■ REQUIRED ACTION ■
A single number is the answer here: how many lines below include "Given"?

(Items from a dataset)

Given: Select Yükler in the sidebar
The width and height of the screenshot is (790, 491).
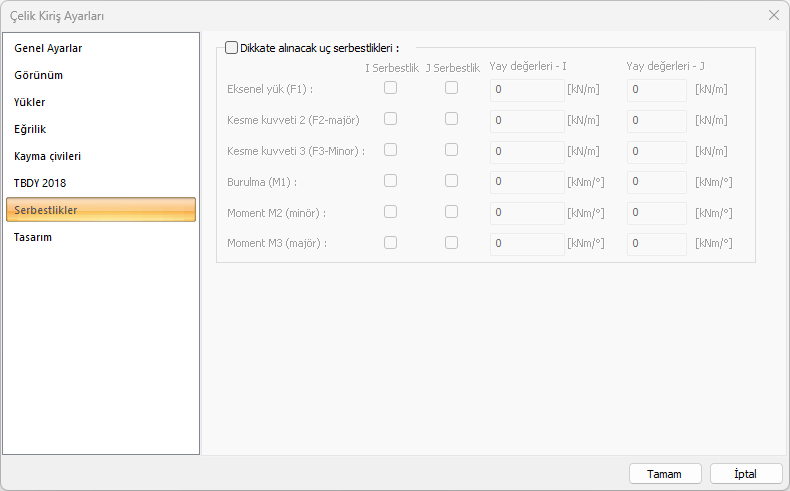Looking at the screenshot, I should (x=30, y=102).
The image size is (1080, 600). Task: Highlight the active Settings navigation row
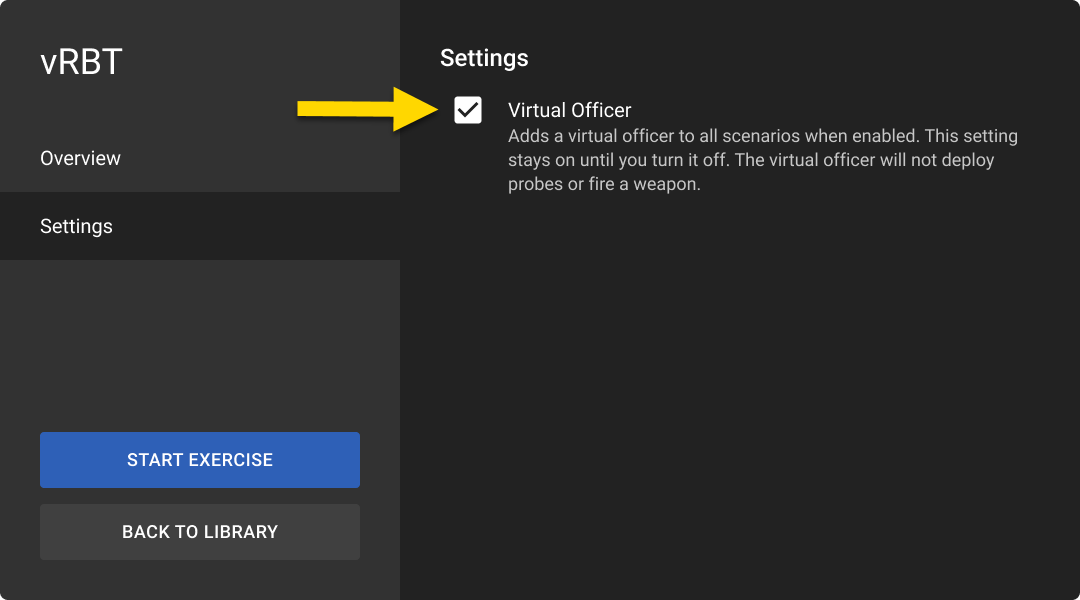200,226
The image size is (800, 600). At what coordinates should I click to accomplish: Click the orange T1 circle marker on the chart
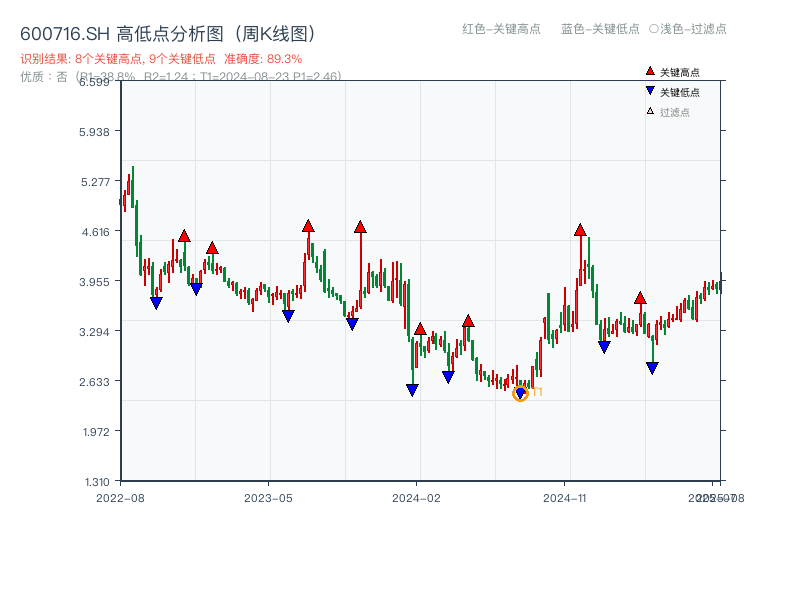tap(521, 392)
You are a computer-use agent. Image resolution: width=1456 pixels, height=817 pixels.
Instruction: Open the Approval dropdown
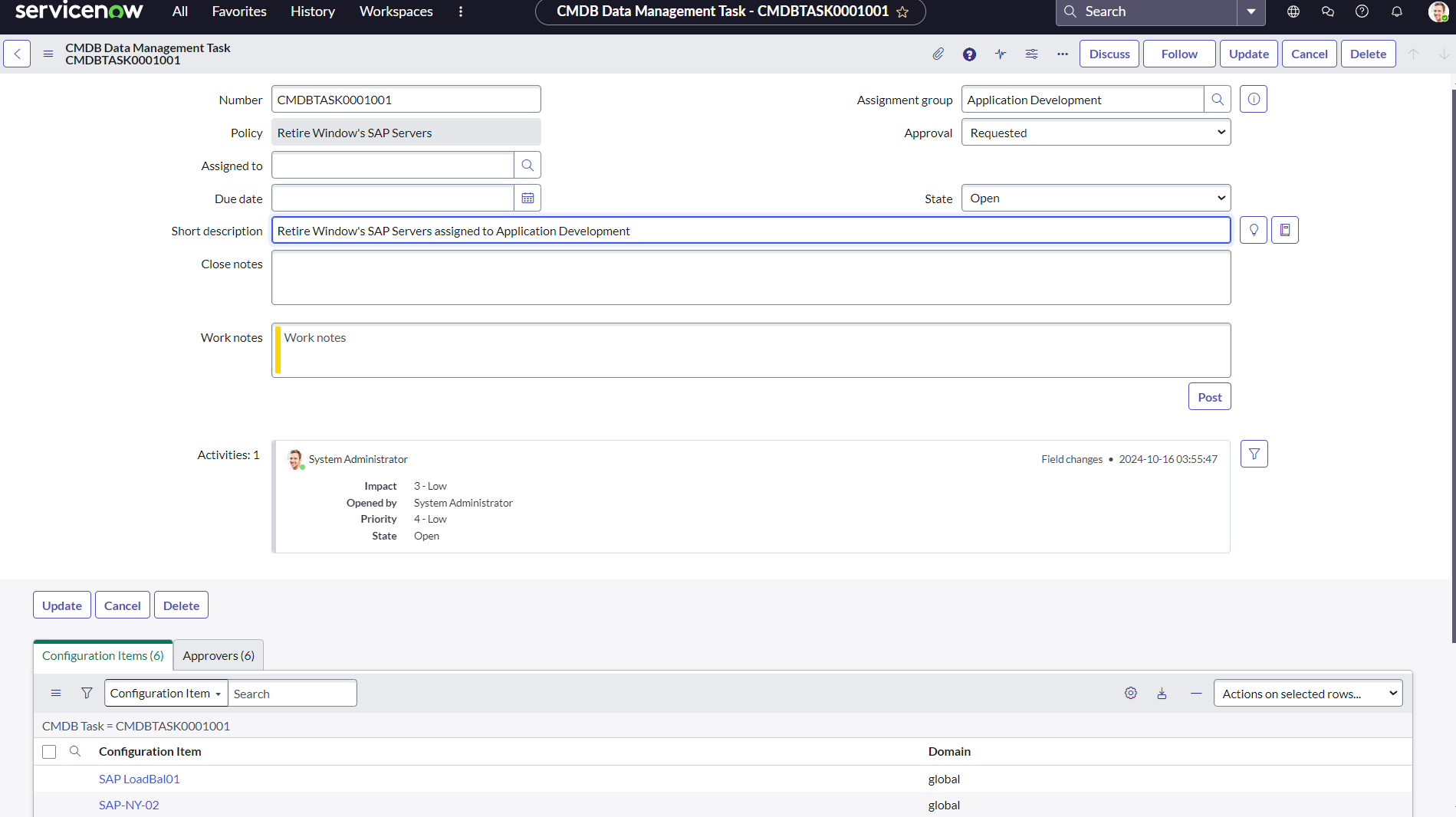1096,133
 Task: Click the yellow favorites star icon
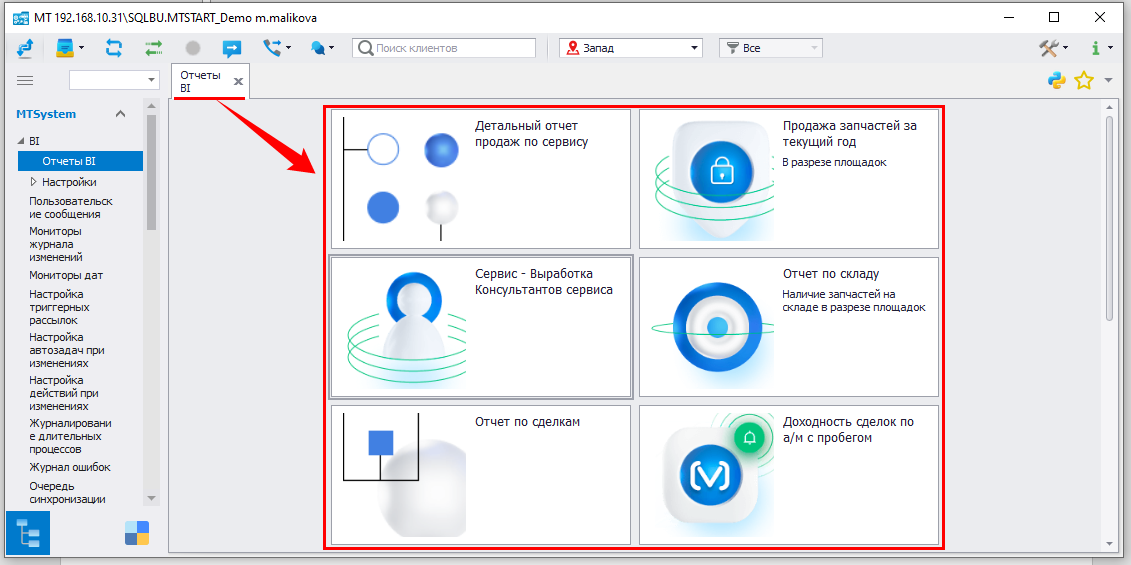tap(1083, 81)
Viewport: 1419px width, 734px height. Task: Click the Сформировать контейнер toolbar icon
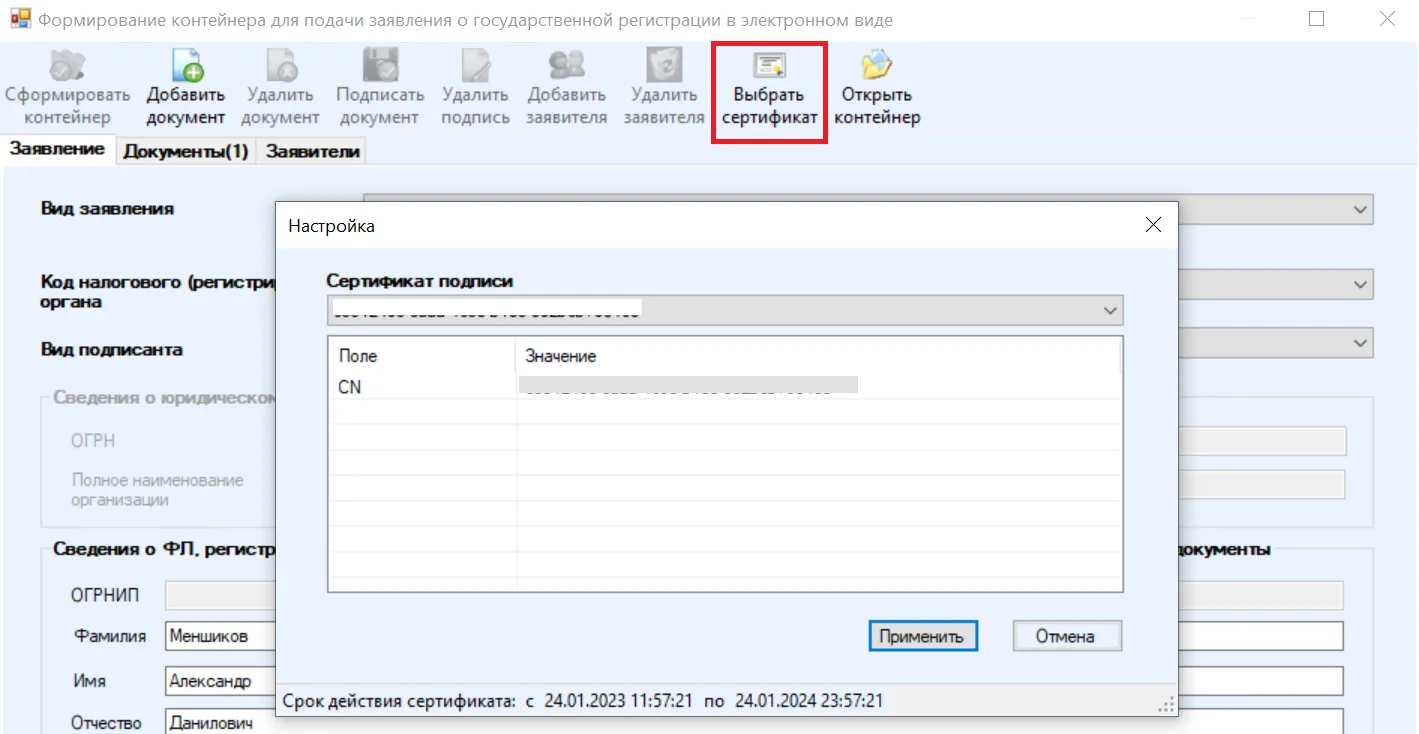point(68,68)
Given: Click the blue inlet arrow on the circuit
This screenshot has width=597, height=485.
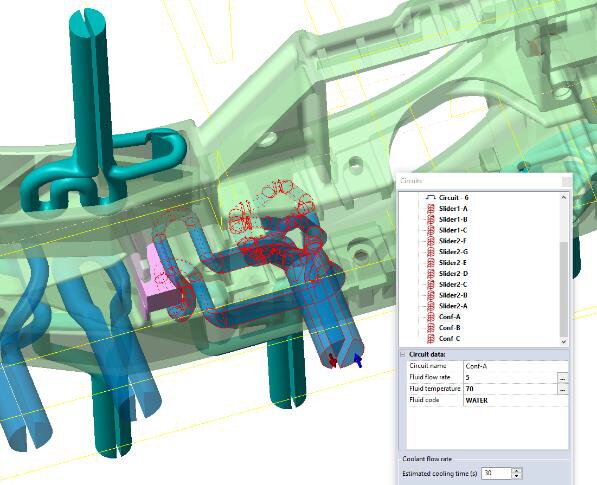Looking at the screenshot, I should pyautogui.click(x=357, y=360).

■ FINISHED EXERCISE ■
2